Monetary frameworks have advanced significantly: central banks are more insulated from fiscal pressures, inflation expectations are better anchored, and proactive tightening has helped to prevent persistent price surges. Many EMs also rely less on foreign-exchange intervention, as stronger macro fundamentals reduce the need for costly market operations. Fiscal frameworks have improved as well. Whilst EMs still grapple with elevated debt-service costs, many have adopted more countercyclical policies and become more responsive to sustainability concerns. Macroprudential tools have also helped reduce vulnerabilities from currency mismatches and excessive leverage- historical triggers for damaging capital-flight episodes.

These institutional improvements have delivered quantifiable macroeconomic benefits. Comparing pre- and post-GFC risk-off episodes shows that stronger EM policy frameworks contributed roughly 0.5 ppts to higher growth and 0.6 ppts to lower inflation in the year after a global shock. Meanwhile, benign external conditions boosted growth but did little to curb inflation pressures- underscoring the importance of domestic policy credibility.

This relationship is clearly illustrated in Figure 2 below, which shows that EMs with stronger policy fundamentals (such as lower FX mismatches, well-anchored inflation expectations, or higher reserve adequacy) experience much better economic outcomes after global shocks. For example, a country with low FX mismatches (75th percentile) typically experiences around 1.3 ppts higher growth than a country with high mismatches (25th percentile) during risk-off periods. Similarly, well-anchored inflation expectations significantly reduce post-shock inflation.

In essence, EMs with stronger frameworks enjoy easier policy trade-offs, lower risks of capital flow reversal, and less need for emergency FX intervention. By contrast, EMs with weaker frameworks often face harsher consequences, including larger output losses, de-anchored inflation expectations, and steeper policy adjustments.

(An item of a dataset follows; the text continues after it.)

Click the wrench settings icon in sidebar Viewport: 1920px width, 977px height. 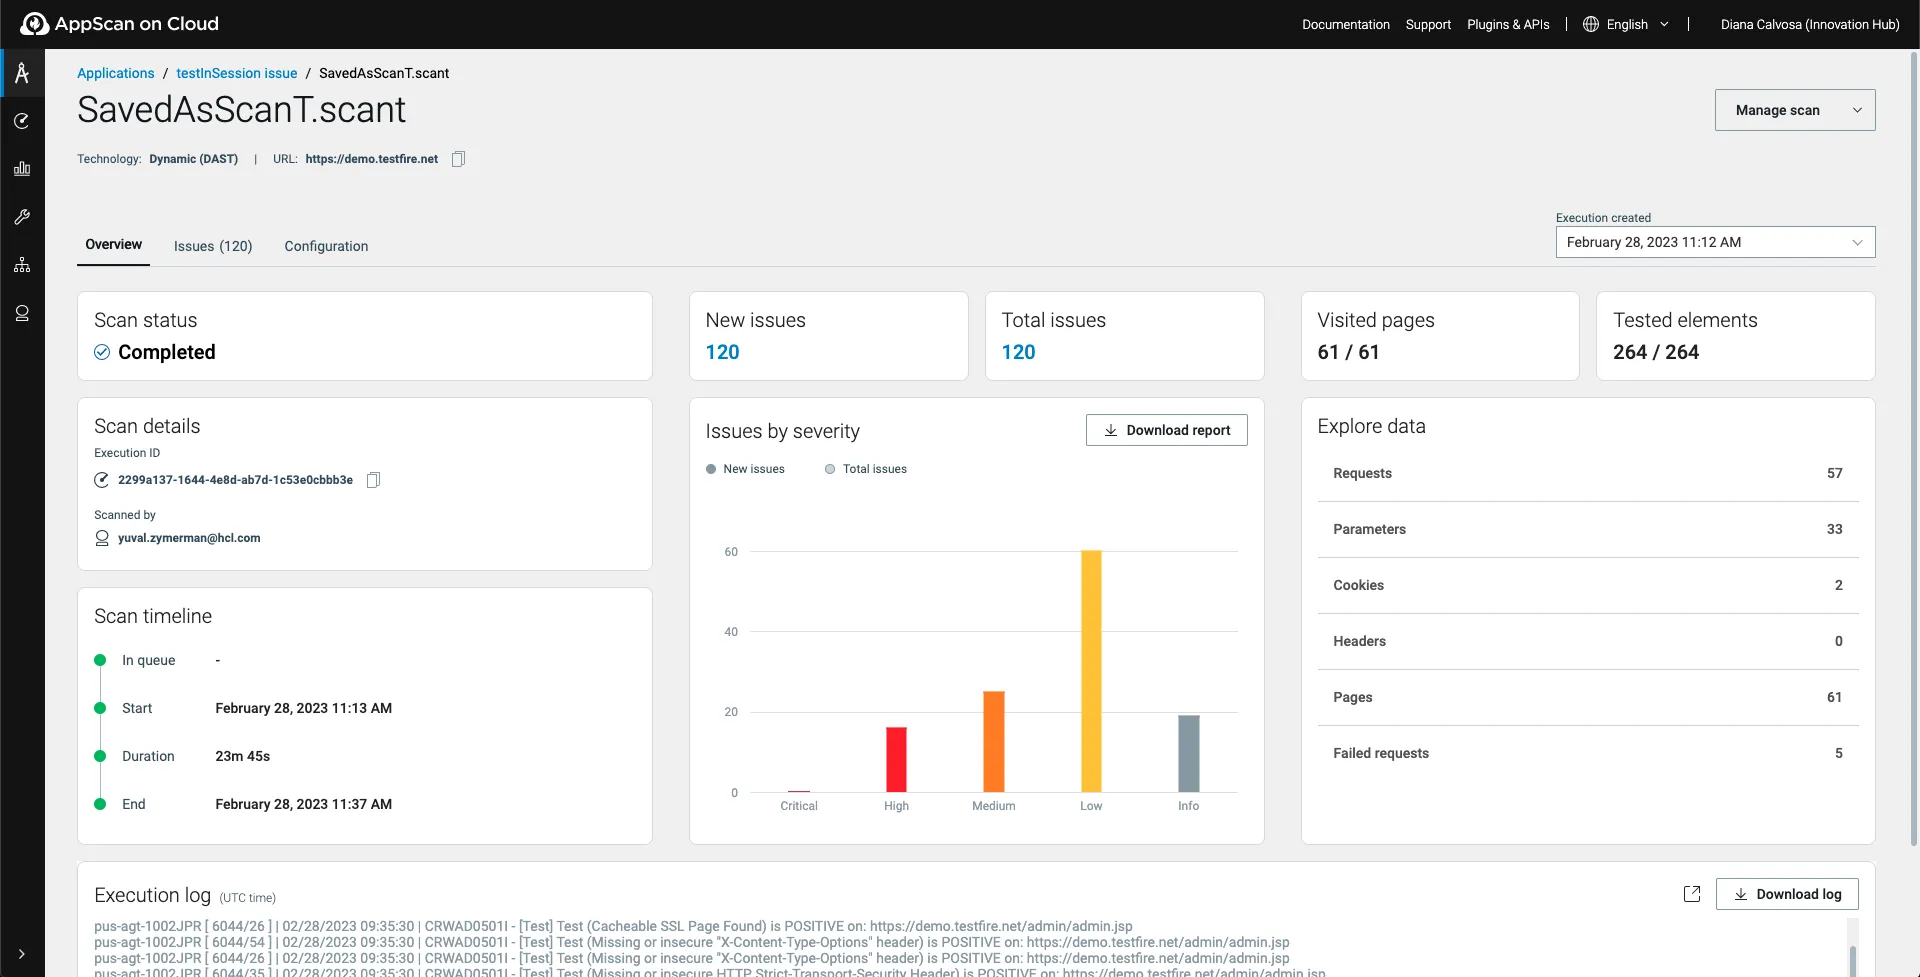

These developments matter profoundly for global wealth dynamics. As macroeconomic volatility declines and financial systems mature, more EM households have been able to accumulate durable assets, such as property, savings, pension contributions, and financial investments. This trend has contributed to the rise of middle-wealth cohorts in countries like Türkiye, Brazil, India, SA, and Indonesia. It has also supported the rapidly expanding millionaire populations in several EM regions, as economic cycles become less destabilising to household balance sheets.

Taken together, the evidence points to a clear conclusion: the world is getting progressively richer, but in uneven ways. The widening gap between average and median wealth highlights stark and persistent inequality. The expanding pool of EMILLIs reflects a world where middle-wealth cohorts are gaining ground even as UHNWIs retain vast concentration at the top. At the same time, the growing resilience of EMs- rooted not in luck but in stronger policy frameworks- has become an increasingly important force shaping global wealth creation.

With new millionaires emerging at a rapid pace and the most significant intergenerational transfer of wealth in history already underway, the global financial landscape is entering a period of profound transition. North America and China will remain the main engines of wealth creation, but the growing strength of EMs ensures they will play a far more influential role than in the past. For policymakers, investors, and households alike, understanding these dynamics is crucial- not only for navigating today’s wealth distribution but for preparing for the shifts of tomorrow.